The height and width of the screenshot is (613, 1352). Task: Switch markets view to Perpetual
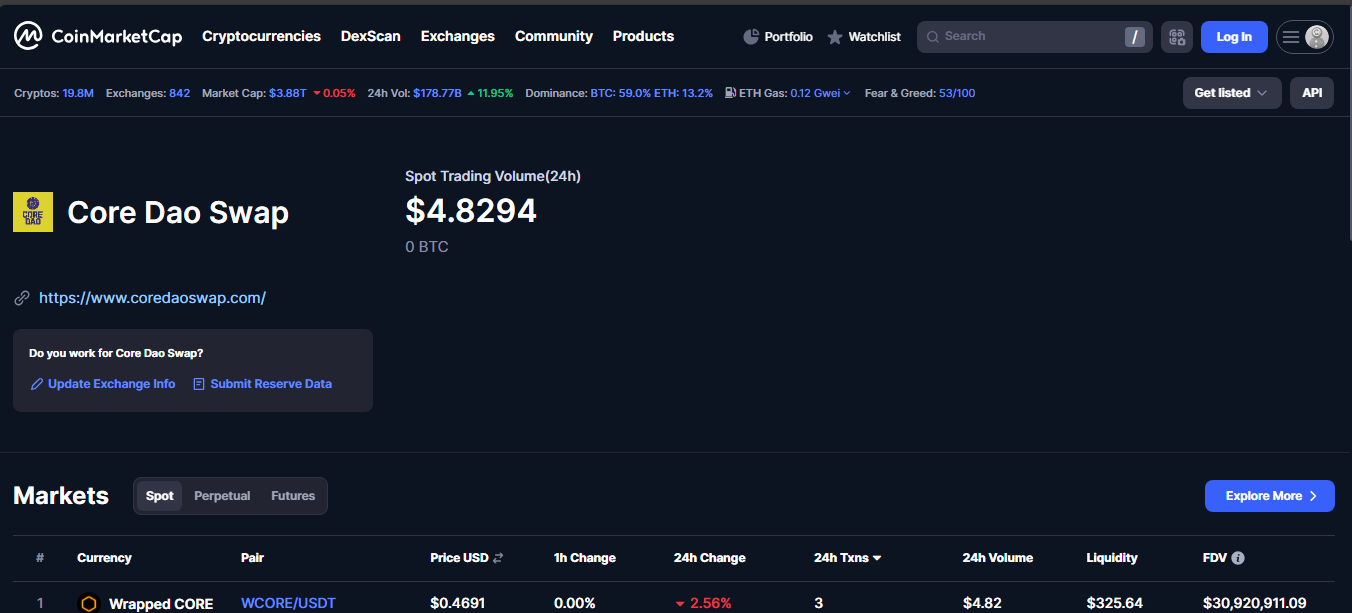point(222,496)
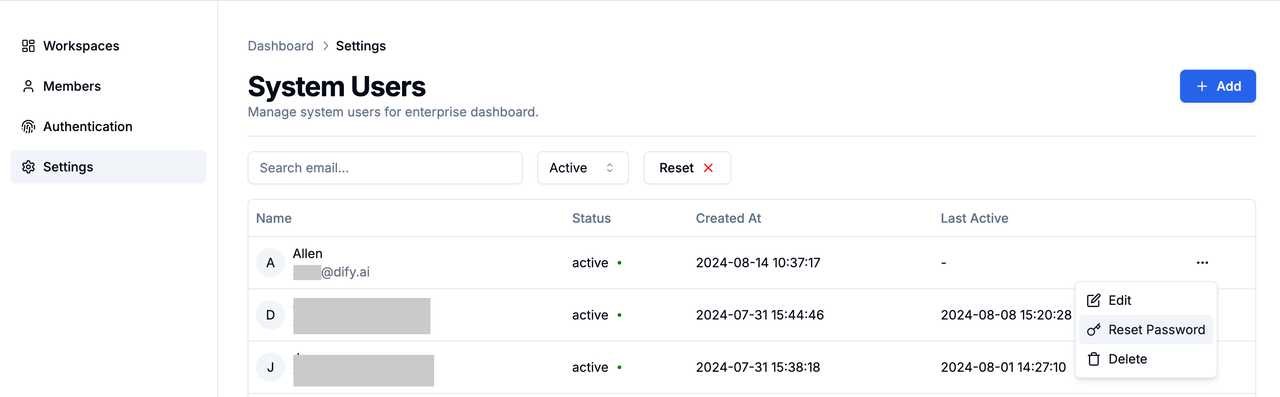
Task: Open the Workspaces grid icon
Action: [x=28, y=46]

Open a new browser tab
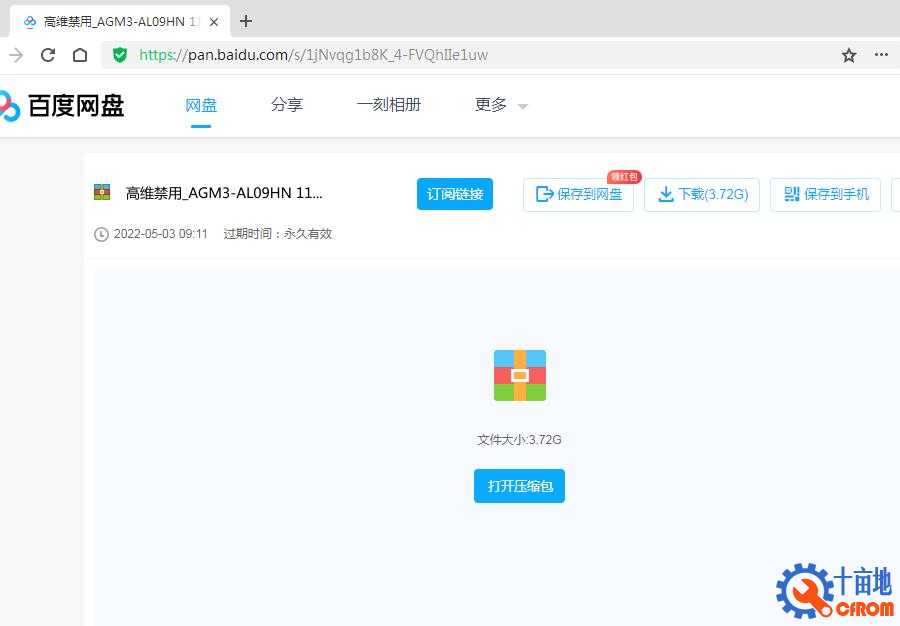[246, 21]
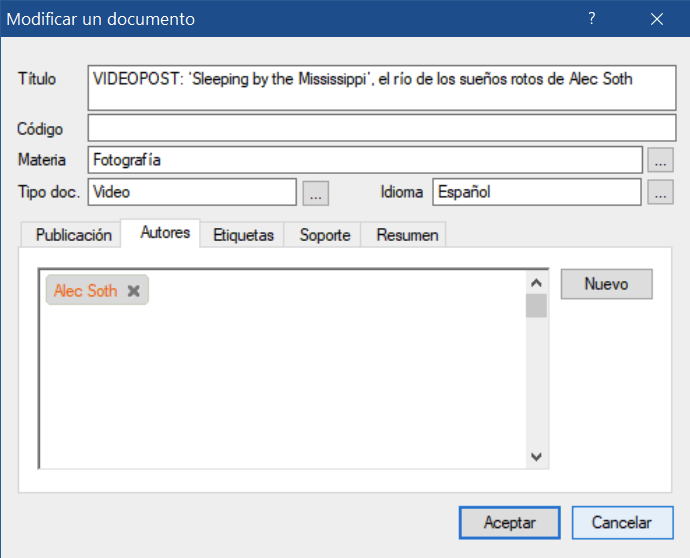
---*---
**Problem details**
An exact copy of the listing is required, with every image removed.

**Task answer**
The height and width of the screenshot is (613, 1352). Task: Switch markets view to Perpetual
point(222,496)
Task: Open the Workspaces grid icon
Action: [x=28, y=46]

Open a new browser tab
[246, 21]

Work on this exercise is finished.